No hace tanto, con el Shala nos caímos en una curva marplatense un día que la garúa le ganó a nuestra prudencia. Humedad, una subida sumada a un acelerado cambio de platos y piñones se conjuraron con la gravedad para mandarnos a la madre tierra. El Shala estaba dormido, por lo que pasó del placer al asfalto a una velocidad probable de 9,8 mts/seg. No fue nada grave; un raspón yo, un susto él. El episodio derivó en una fugaz mirada de censura de una vecina, a la que no le reprochamos su falta de preocupación. Como todos los ciclistas sabemos, una caída es esencialmente una herida al pecado capital del orgullo más allá de sus consecuencias físicas y mecánicas.
Esa caída fue la primera y la única hasta ahora, de los cientos de kilómetros pedaleados y compartidos con el Shala. La flaca fue testigo desde el balcón y evitó toda referencia a la situación durante la sencilla merienda. Su silencio despreocupado fue lo suficientemente largo para no mancillar mi herida narcisista y lo idealmente corto para evitar el trauma. Pero no pude dejar de pensar; solo jactanciosos autodenominados pensadores pueden creer que controlan lo que piensan a voluntad.

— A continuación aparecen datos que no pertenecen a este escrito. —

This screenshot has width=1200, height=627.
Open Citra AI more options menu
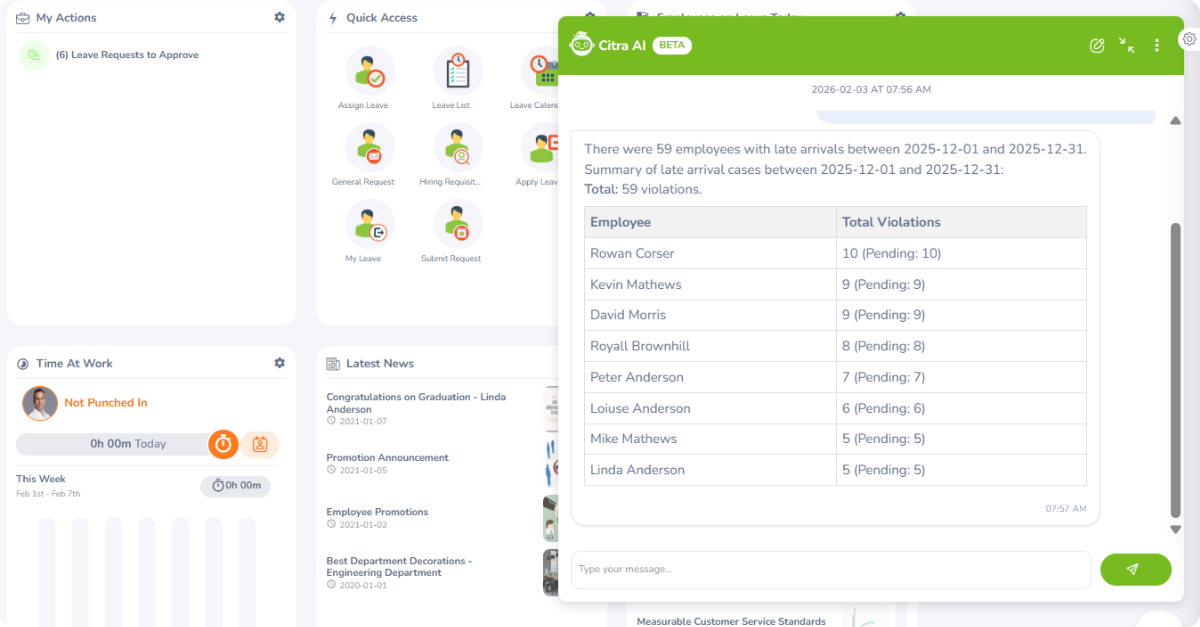1157,45
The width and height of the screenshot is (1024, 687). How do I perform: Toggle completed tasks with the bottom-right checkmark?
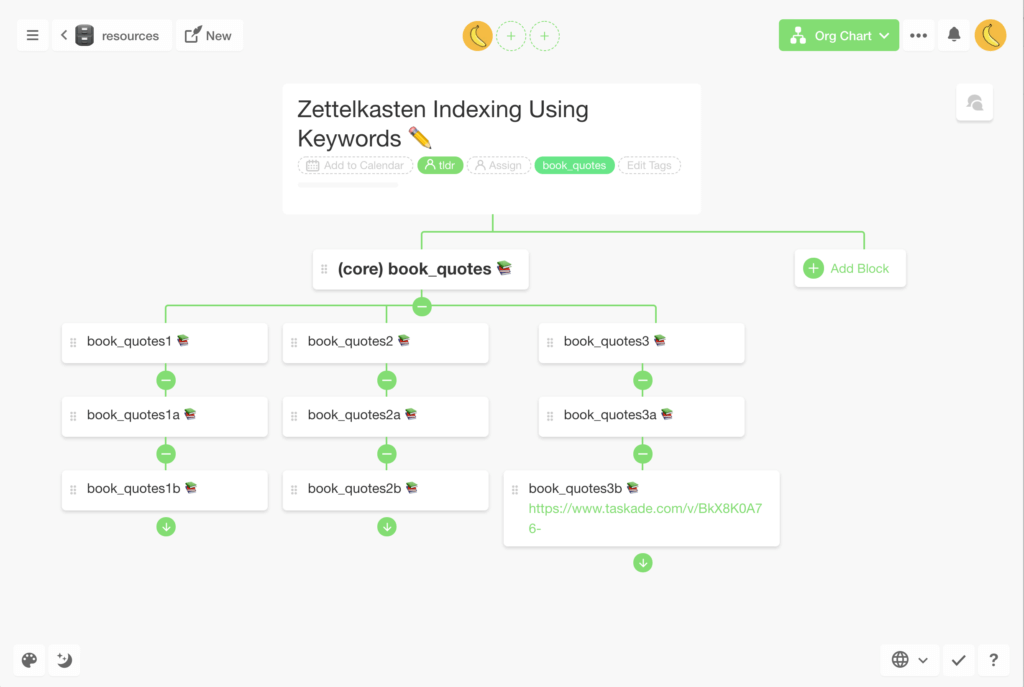point(958,660)
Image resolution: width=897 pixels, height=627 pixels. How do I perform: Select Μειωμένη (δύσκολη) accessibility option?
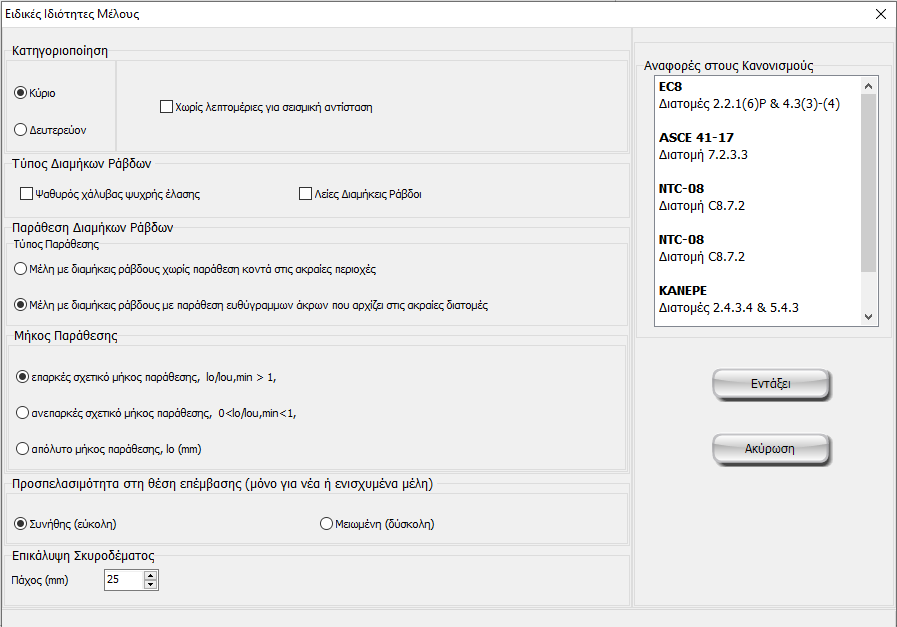(x=326, y=523)
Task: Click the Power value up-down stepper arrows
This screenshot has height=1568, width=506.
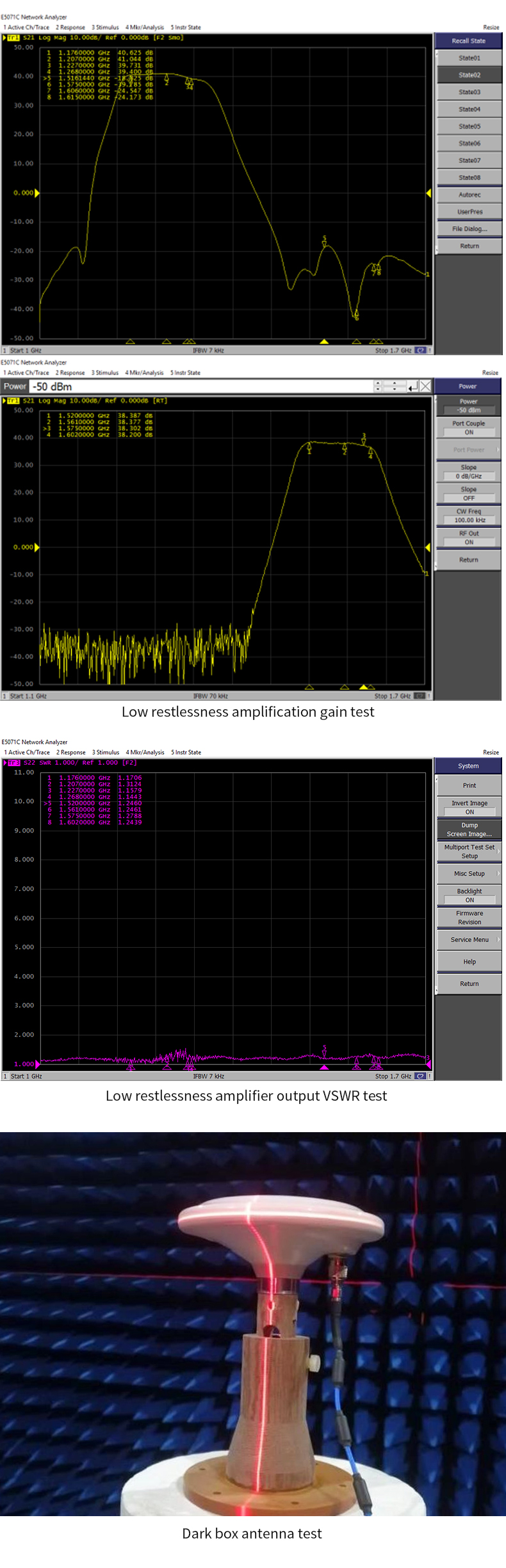Action: pyautogui.click(x=378, y=386)
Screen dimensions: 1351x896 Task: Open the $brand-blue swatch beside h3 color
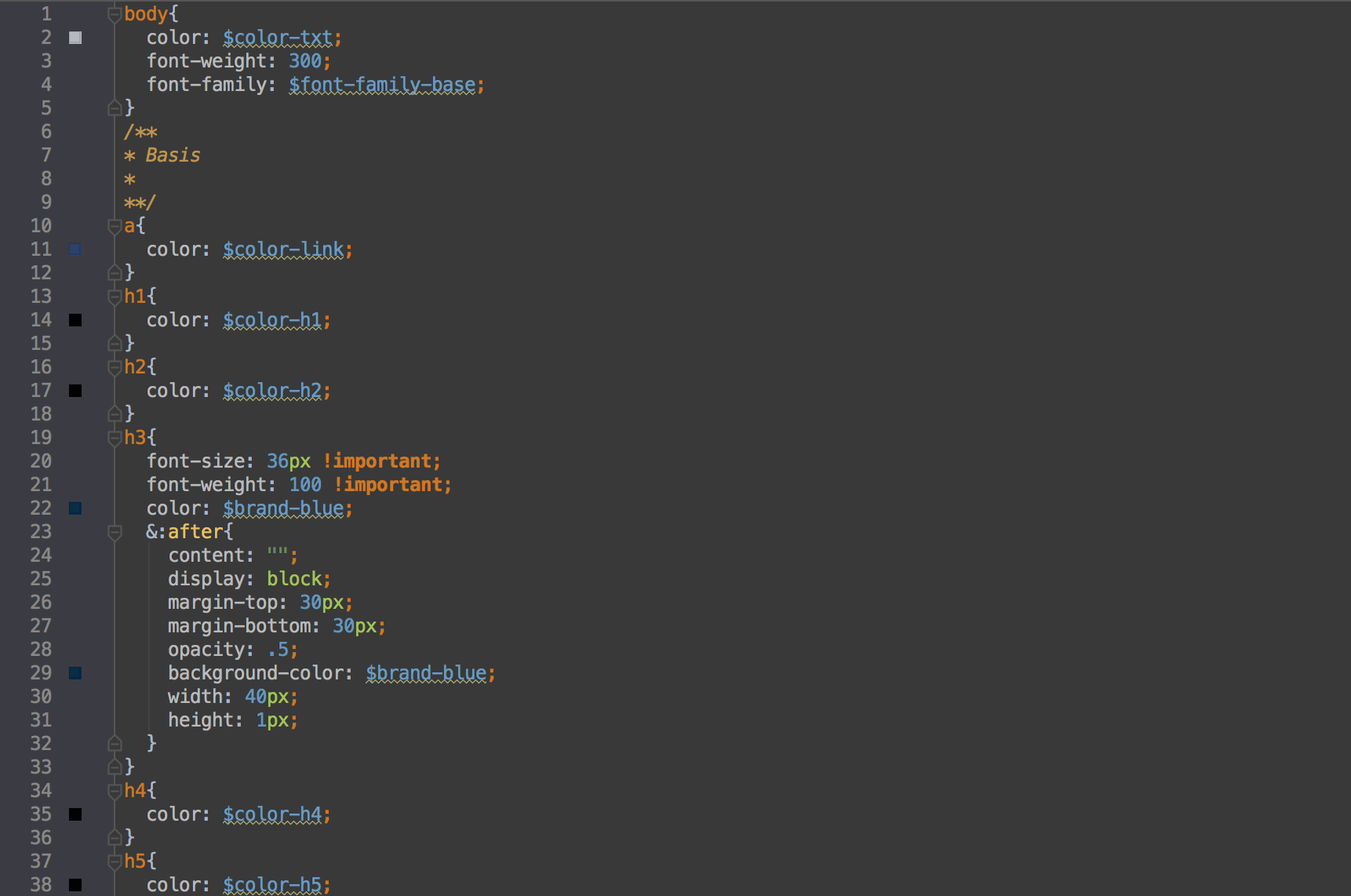point(75,508)
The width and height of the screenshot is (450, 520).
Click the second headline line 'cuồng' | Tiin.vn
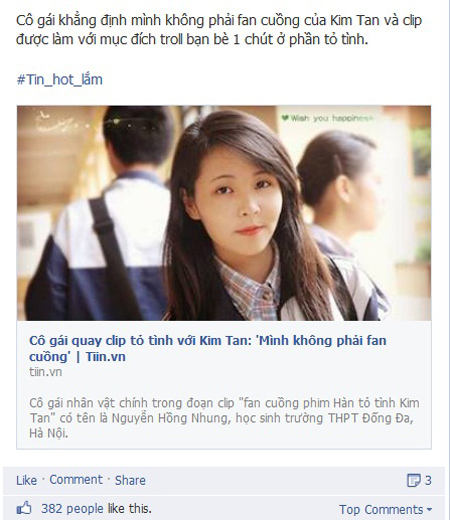pos(77,357)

Si bien nuestro rumiar no fue ni grave ni dramático, por un momento fuimos casi prisioneros de las especulaciones asustadas que tienen los padres interpretados en las propagandas televisivas de productos lácteos y lavandinas. Estas publicidades tienen el don de vender victoria sobre enemigos bacterianos invisibles, tan invisibles como inverificables. Compramos algo innecesario para una amenaza inexistente, con lo que queda logrado el marketing del temor.
Los raspones como frutillas aportaron cierto realismo a alguna especulación sobre los golpes y los miedos que suelen acosar a padres desprevenidos. Es que algunas amenazas existen más allá de la voz locutada de Pancho Ibáñez. El tránsito infernal, los conductores desinteresados del otro, la falla mecánica, el fallo cardíaco, la torpeza simple y llana. Y uno como padre pedalea por esos miedos intentando una omnipotencia protectora que ningún hijo desea, aunque no dejen de reclamar.
En eso la bici nos dio una cara de humanidad compartida a nuestra relación con el Shala, nos podemos cansar juntos, nos podemos mojar juntos, inclusive como hemos experimentado, nos podemos caer juntos; demostrando que ninguna madre ni ningún padre es inmune a la gravedad compartida.
El remate obvio de las frases sobre caídas suelen derivar en que caerse es esperable, que el asunto es cómo te levantas. Descreo de lo obvio, la caída, física y mítica trabaja todos los días, los mismos en los que nos volvemos a subir en la bicicleta para ir al jardín o a la plaza. Entonces mas que levantarse, la cuestión es qué es lo que hacemos con la caída cuando nos dormimos a la noche, cuando nos despertamos, cuando en la ducha nos imaginamos volviendo a caer, y sin que nada indique que no vuelva a suceder.
Por allí recordé un artículo publicado por Alfredo Moffat en un diario de prosapia, a propósito de la muerte y otros despropósitos. El artículo, de inspiración pichoniana, terminaba con una frase de esas en donde se halla sabiduría inspirada y que con la impunidad de los vivos transcribo:
Padres que no le tienen miedo a la muerte hacen hijos que no le tienen miedo a la vida.
O dicho de modo ciclista
Padres que no les temen a las bicis, crían hijos que no les temen a las caídas.